Piąta runda sezonu WEC, mająca odbyć się na torze w Fuji, została oficjalnie odwołana ze względu na spodziewane pogorszenie sytuacji epidemiologicznej i związane z nim restrykcje we wjeździe na teren Japonii.
Wyścig zastąpiony zostanie dodatkową rundą w Bahrajnie, co oznaczać będzie, iż sezon zostanie zakończony pierwszym w historii serii "double-headerem".
W związku z anulowaniem rywalizacji zaplanowanej na 26 września zmodyfikowano kalendarz, dodając sześciogodzinny wyścig w Bahrajnie 30 października i przesuwając finał sezonu z 20 listopada na 6 listopada.
Richard Mille, prezydent komisji FIA ds. wyścigów długodystansowych, oprócz oczywistego rozczarowania wynikającego z zaistniałej sytuacji, widzi także nowe możliwości.
- Każdy problem tworzy także jakąś okazję. Pierwsza w historii WEC podwójna runda daje nam wszystkim coś, na co możemy czekać. Na pewno będziemy mieli fantastyczny finał sezonu w Bahrajnie.
Dyrektor generalny serii, Frédéric Lequien, informuje, że decyzja o odwołaniu wyścigu w Fuji była jedyną, jaką można było podjąć. Trudności w podróżowaniu i związane z nimi problemy logistyczne mogłyby uniemożliwić prawidłową organizację wydarzenia.
Zadowolenia z możliwości przyjęcia dodatkowej rundy WEC nie ukrywa za to zarząd toru w Bahrajnie:
- To wielki zaszczyt gościć dwa wyścigi FIA WEC. W ciągu ostatnich kilku miesięcy udowodniliśmy, że jesteśmy w stanie w bezpieczny sposób zorganizować duże, międzynarodowe wydarzenia.

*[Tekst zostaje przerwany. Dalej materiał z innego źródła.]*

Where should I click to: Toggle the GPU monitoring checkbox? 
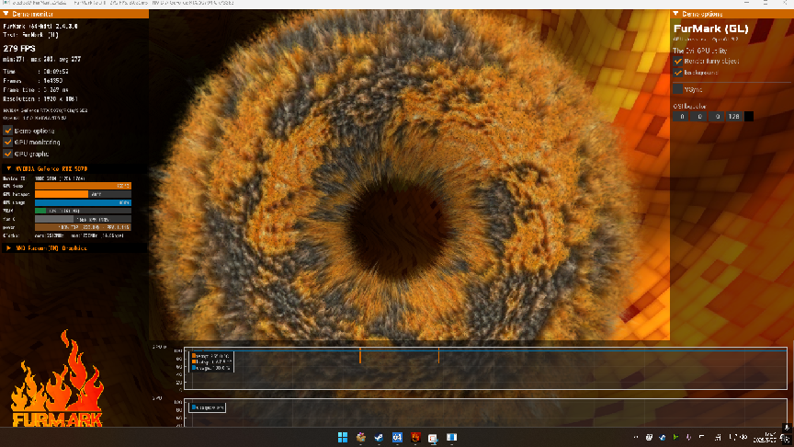(x=8, y=143)
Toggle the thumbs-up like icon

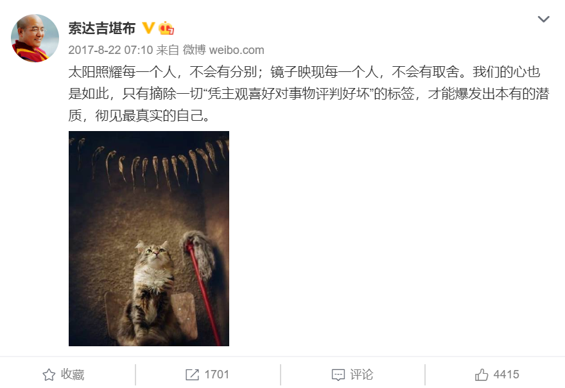pyautogui.click(x=482, y=375)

Dziękujemy FIA i WEC za powierzone nam zaufanie - powiedział Sheikh Salman bin Isa Al Khalifa, dyrektor generalny obiektu.
Na decyzje władz z niepokojem spoglądają fani innych serii, które jesienią rywalizować mają w Japonii. Na 10 października 2021 na torze Suzuka zaplanowano wyścig F1.
Na razie brak jakichkolwiek informacji o planach odwołania lub przeniesienia tego wydarzenia, jednak powszechnie przyjmuje się, że jest to jedna z kilku zagrożonych rund.